On a farm, there are no sick days. You don’t get to call a co-worker to cover your shift. If water needs changing at 6 a.m., you’re out there, half-asleep or not. If the tractor breaks down, you figure out how to fix it because no one else is going to do it for you. There’s always something—an endless list of chores, problems, and responsibilities that demand your attention whether you feel like it or not.
At first, those demands can feel overwhelming. But over time, they shape you. They make you tougher, steadier, more determined. Farming doesn’t just teach you to work—it teaches you to endure. To keep going on days when your body aches, when the weather works against you, when nothing seems to come easy.

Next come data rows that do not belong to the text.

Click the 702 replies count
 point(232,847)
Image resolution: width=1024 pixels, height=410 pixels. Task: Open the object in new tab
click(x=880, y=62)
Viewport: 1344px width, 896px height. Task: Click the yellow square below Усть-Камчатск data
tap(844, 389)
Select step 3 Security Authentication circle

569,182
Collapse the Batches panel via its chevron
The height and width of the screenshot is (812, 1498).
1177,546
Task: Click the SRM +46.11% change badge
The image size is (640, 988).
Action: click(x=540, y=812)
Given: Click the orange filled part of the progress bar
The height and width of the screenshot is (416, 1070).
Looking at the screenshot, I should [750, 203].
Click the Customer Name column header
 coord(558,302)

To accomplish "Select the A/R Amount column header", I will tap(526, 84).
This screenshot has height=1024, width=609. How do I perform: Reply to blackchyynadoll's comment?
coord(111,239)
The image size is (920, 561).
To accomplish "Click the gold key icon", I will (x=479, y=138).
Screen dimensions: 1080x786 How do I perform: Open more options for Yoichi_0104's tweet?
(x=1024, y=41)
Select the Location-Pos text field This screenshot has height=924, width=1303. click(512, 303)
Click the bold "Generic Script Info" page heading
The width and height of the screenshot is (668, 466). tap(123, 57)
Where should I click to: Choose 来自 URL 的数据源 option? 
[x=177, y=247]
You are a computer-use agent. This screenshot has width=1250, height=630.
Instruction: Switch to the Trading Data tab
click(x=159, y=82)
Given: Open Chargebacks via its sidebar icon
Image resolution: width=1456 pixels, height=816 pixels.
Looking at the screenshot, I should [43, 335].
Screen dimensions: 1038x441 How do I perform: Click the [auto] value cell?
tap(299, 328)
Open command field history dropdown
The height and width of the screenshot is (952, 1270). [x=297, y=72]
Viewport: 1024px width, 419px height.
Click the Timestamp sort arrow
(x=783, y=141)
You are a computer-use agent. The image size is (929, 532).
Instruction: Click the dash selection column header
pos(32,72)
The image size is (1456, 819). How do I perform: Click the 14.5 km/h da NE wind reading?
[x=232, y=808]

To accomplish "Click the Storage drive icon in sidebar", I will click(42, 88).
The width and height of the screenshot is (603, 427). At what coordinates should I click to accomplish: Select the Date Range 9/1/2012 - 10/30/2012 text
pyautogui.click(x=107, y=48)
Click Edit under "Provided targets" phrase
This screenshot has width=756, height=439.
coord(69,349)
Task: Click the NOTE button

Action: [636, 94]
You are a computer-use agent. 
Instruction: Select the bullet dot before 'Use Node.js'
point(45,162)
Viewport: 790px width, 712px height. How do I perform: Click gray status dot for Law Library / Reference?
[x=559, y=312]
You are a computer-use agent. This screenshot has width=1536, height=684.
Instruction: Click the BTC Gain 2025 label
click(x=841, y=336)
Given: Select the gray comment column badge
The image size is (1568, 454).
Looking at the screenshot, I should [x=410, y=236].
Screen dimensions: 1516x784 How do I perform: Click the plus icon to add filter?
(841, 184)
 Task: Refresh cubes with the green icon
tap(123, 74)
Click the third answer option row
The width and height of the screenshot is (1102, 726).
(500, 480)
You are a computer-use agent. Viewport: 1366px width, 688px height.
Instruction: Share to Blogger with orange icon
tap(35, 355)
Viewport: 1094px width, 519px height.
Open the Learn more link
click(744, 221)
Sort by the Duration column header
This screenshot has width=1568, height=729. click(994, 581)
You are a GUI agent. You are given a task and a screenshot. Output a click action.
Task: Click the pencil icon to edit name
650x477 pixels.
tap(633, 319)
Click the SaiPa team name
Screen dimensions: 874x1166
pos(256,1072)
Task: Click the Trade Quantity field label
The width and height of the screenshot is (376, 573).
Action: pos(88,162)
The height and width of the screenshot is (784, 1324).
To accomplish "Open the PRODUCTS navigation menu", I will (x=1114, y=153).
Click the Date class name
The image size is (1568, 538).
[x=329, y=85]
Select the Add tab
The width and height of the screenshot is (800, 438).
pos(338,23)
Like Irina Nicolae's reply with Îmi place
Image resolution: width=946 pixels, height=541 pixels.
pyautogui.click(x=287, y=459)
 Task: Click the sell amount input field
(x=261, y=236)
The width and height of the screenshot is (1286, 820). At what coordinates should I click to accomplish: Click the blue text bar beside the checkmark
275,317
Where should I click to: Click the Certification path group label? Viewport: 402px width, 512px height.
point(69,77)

That’s what my dad was passing down to me on that gravel road. He wanted me to know that life wouldn’t hand me comfort or convenience. It would hand me opportunities to rise up, to take hold of the wheel, and to steer even when I felt small or unprepared.
And isn’t that the way it works? We never really feel ready for the biggest challenges. But when someone believes in us—when someone says, “Scoot over, you’re driving”—we find out we’re capable of more than we imagined.
Even now, years later, I think back to that moment whenever life feels too heavy. I remember my dad’s calm presence, his faith in me, and the lesson that responsibility isn’t something to fear. It’s something that strengthens you, if you’re willing to embrace it.
I didn’t just learn how to drive that day. I learned how to live.
Because whether it’s steering a truck down a gravel road, guiding a tractor across a field, or navigating the unpredictable turns of life itself—once you’ve taken the wheel, you realize the same truth my dad knew all along: strong people aren’t born. They’re made, one challenge, one responsibility, one long gravel road at a time.